▶ **What to do**
Write out every line below that includes the word "computer".

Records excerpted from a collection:
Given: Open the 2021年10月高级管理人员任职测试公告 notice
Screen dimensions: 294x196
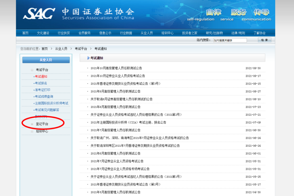Looking at the screenshot, I should (x=116, y=68).
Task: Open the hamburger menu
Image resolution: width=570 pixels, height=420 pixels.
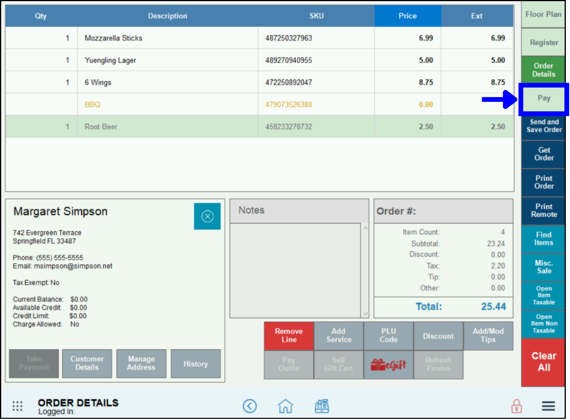Action: [x=548, y=406]
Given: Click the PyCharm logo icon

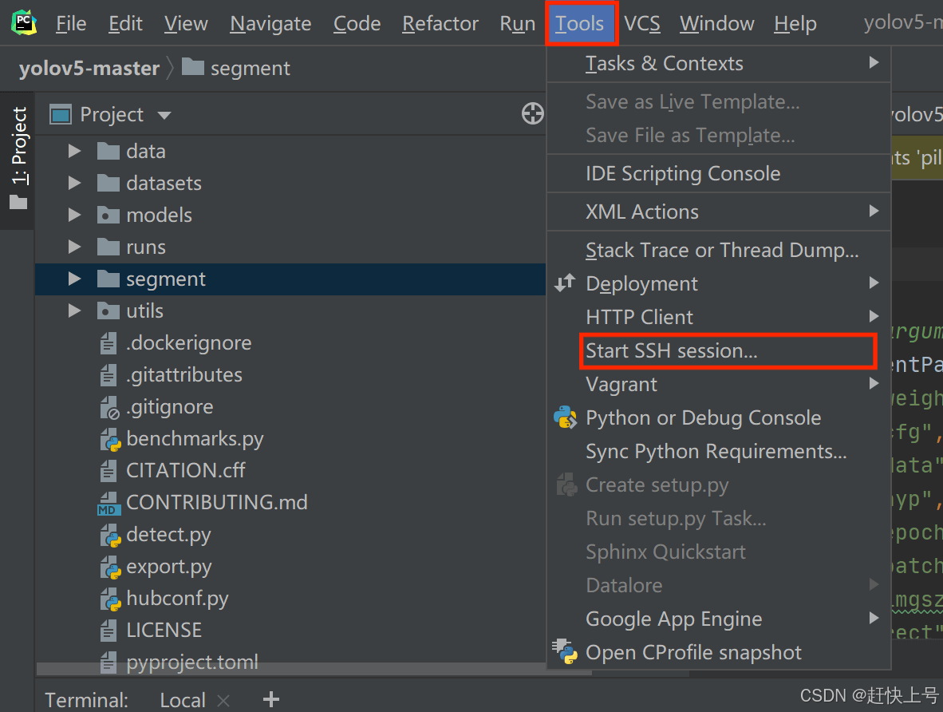Looking at the screenshot, I should click(x=24, y=23).
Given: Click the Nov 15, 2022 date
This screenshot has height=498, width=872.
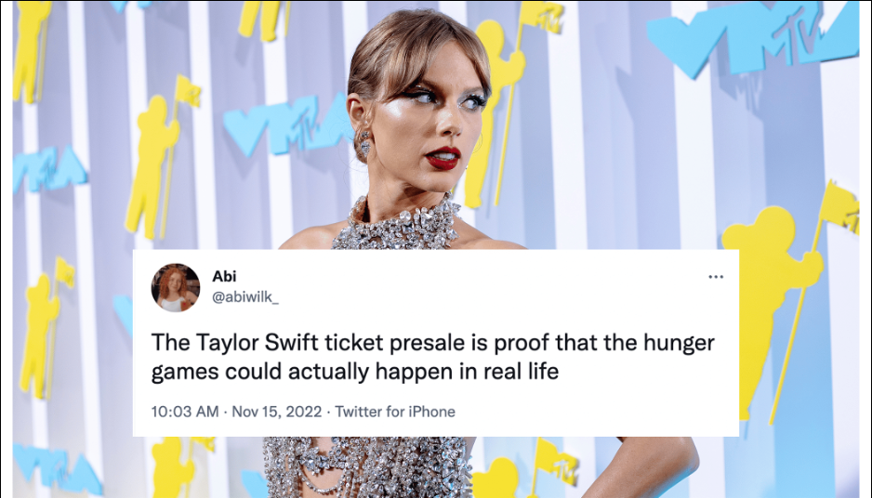Looking at the screenshot, I should tap(277, 412).
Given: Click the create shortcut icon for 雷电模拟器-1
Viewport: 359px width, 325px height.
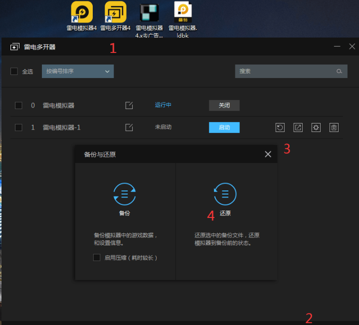Looking at the screenshot, I should [x=298, y=128].
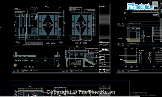Select the CHI TIẾT BỒN HOA SÂN THƯỢNG label
This screenshot has height=97, width=162.
[x=134, y=24]
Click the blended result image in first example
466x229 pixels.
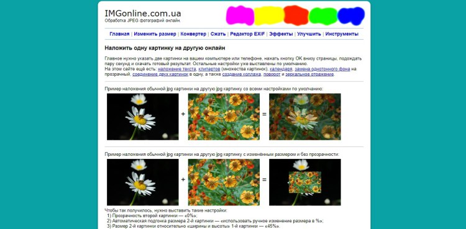[x=305, y=117]
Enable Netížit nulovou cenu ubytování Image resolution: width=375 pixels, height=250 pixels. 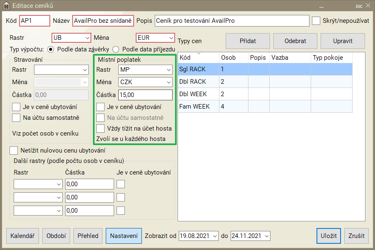[x=14, y=150]
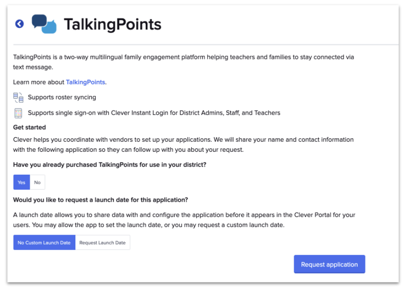The image size is (406, 290).
Task: Submit the request with the blue button
Action: pos(329,264)
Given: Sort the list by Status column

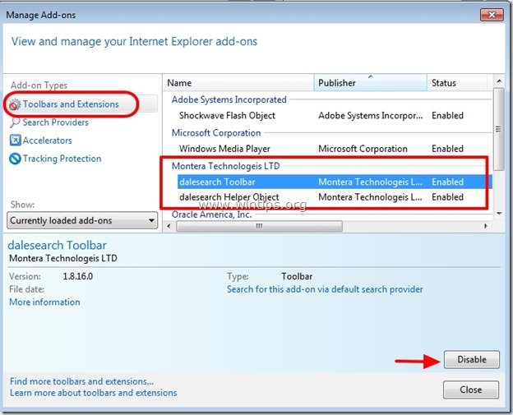Looking at the screenshot, I should [456, 83].
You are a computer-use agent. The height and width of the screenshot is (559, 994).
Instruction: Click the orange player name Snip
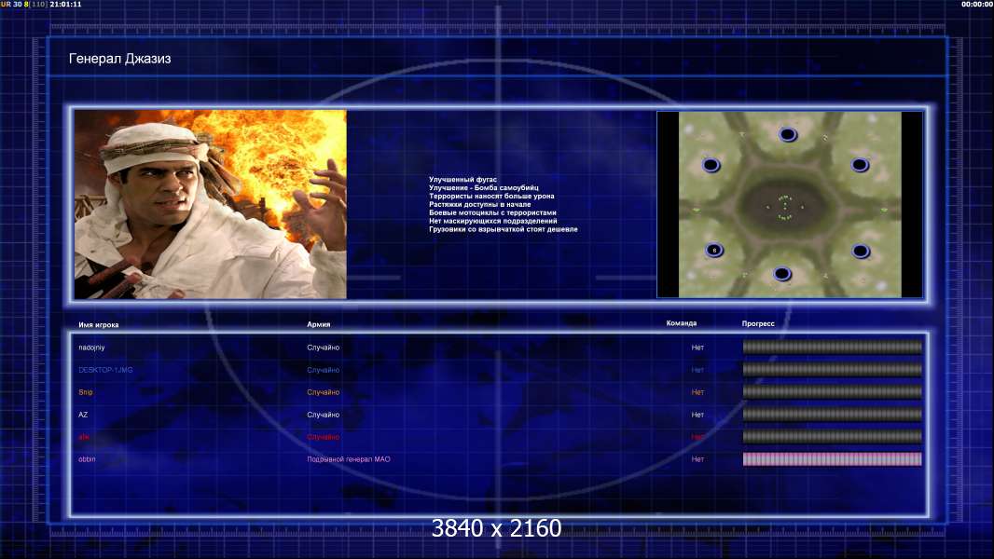coord(86,392)
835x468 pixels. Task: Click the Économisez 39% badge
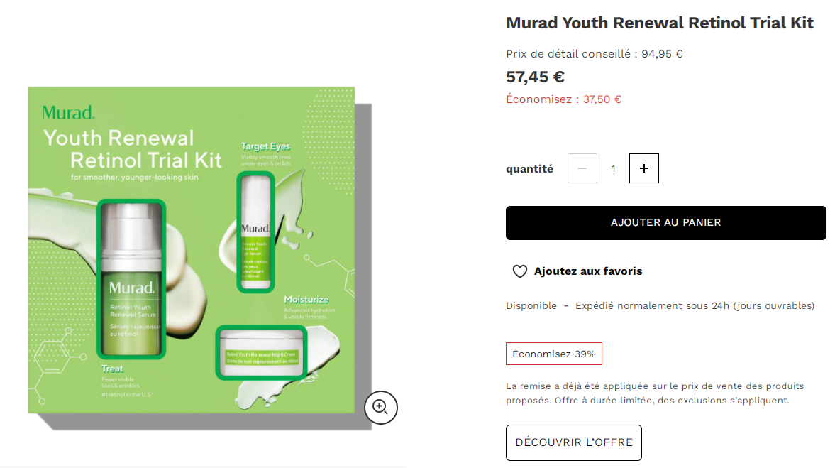(554, 354)
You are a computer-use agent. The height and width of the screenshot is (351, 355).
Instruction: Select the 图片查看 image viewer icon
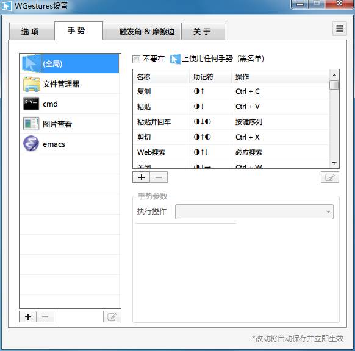click(x=31, y=124)
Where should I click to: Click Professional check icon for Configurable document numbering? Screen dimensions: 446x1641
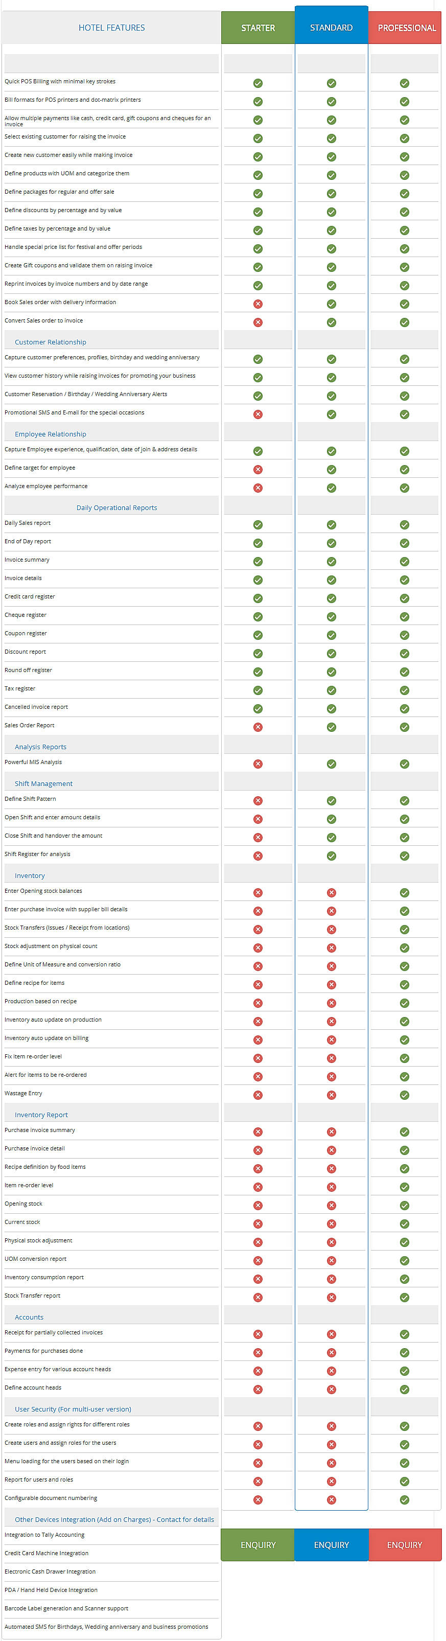tap(405, 1500)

▶ **Worked solution**
You are a computer-use agent. The height and width of the screenshot is (559, 994).
You are a computer-use agent. The height and width of the screenshot is (351, 355).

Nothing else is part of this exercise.